» **Exercise materials**:
************

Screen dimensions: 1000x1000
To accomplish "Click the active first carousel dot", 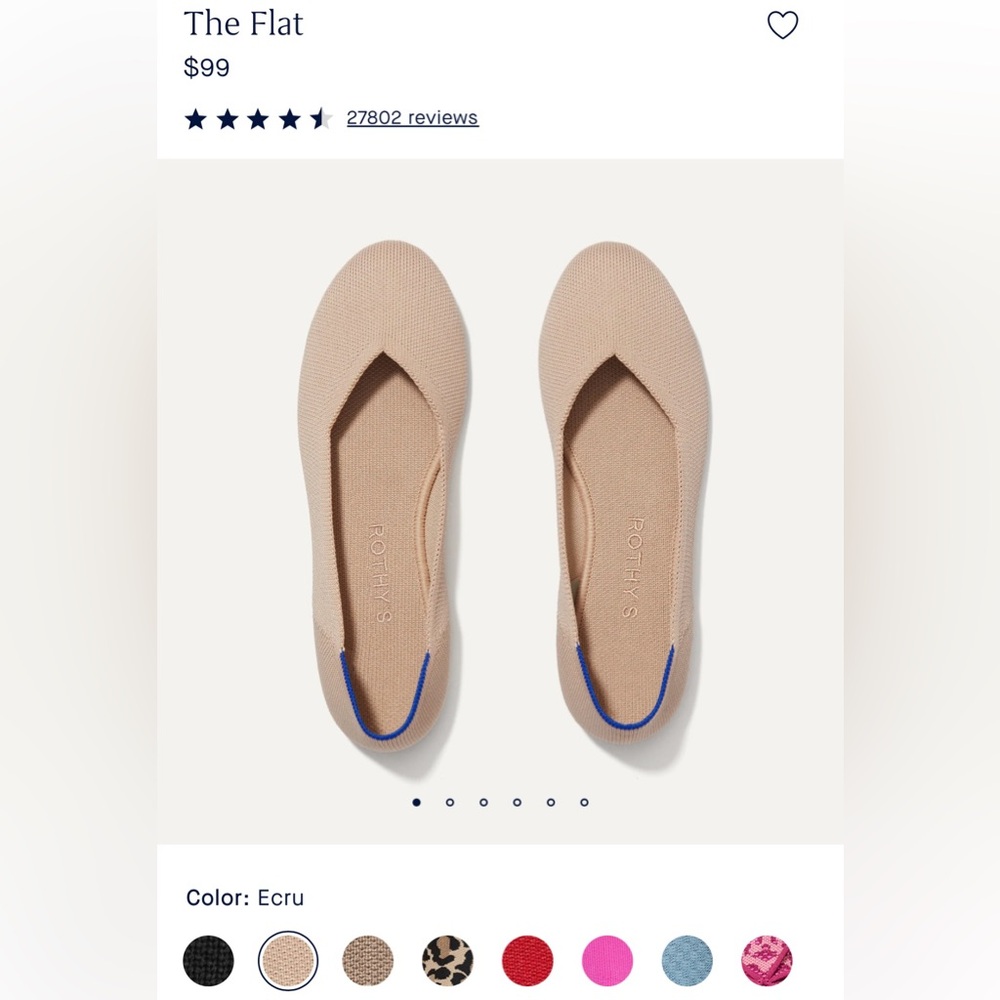I will point(416,802).
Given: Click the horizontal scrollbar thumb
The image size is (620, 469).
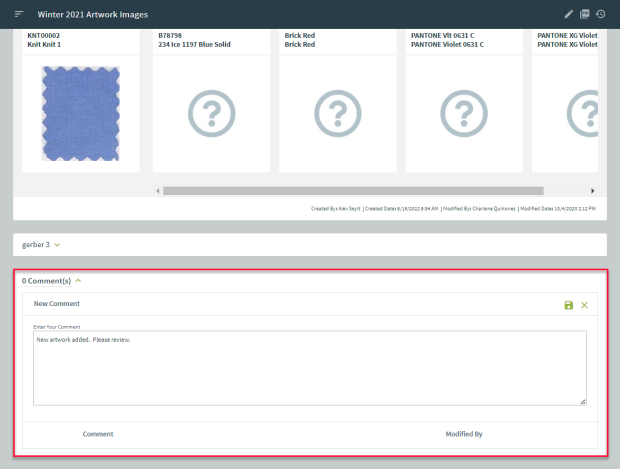Looking at the screenshot, I should click(352, 190).
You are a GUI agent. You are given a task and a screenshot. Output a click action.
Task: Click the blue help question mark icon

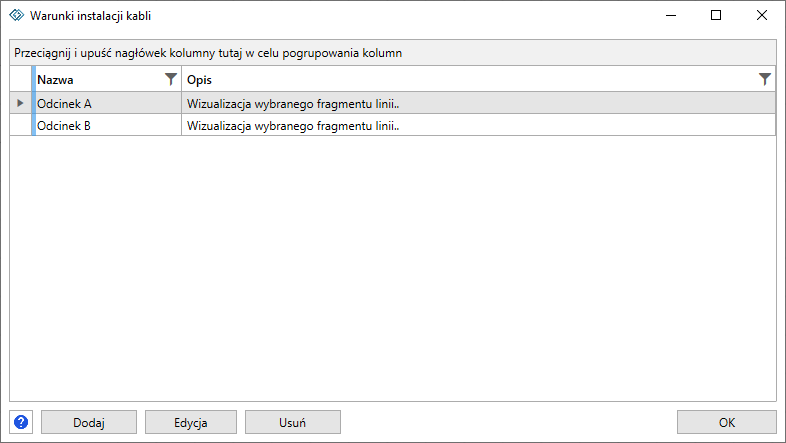21,422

************

» **What to work on**:
Reproduce the part of the listing that opens with the line containing "Given: Click the horizontal scrollbar thumb" and closes with the end of the listing, leaving out the pictures.

» **Exercise response**:
Given: Click the horizontal scrollbar thumb
The image size is (620, 469).
Looking at the screenshot, I should click(352, 190).
You are a GUI agent. You are given a task and a screenshot. Output a click action.
Task: Click the blue help question mark icon

21,422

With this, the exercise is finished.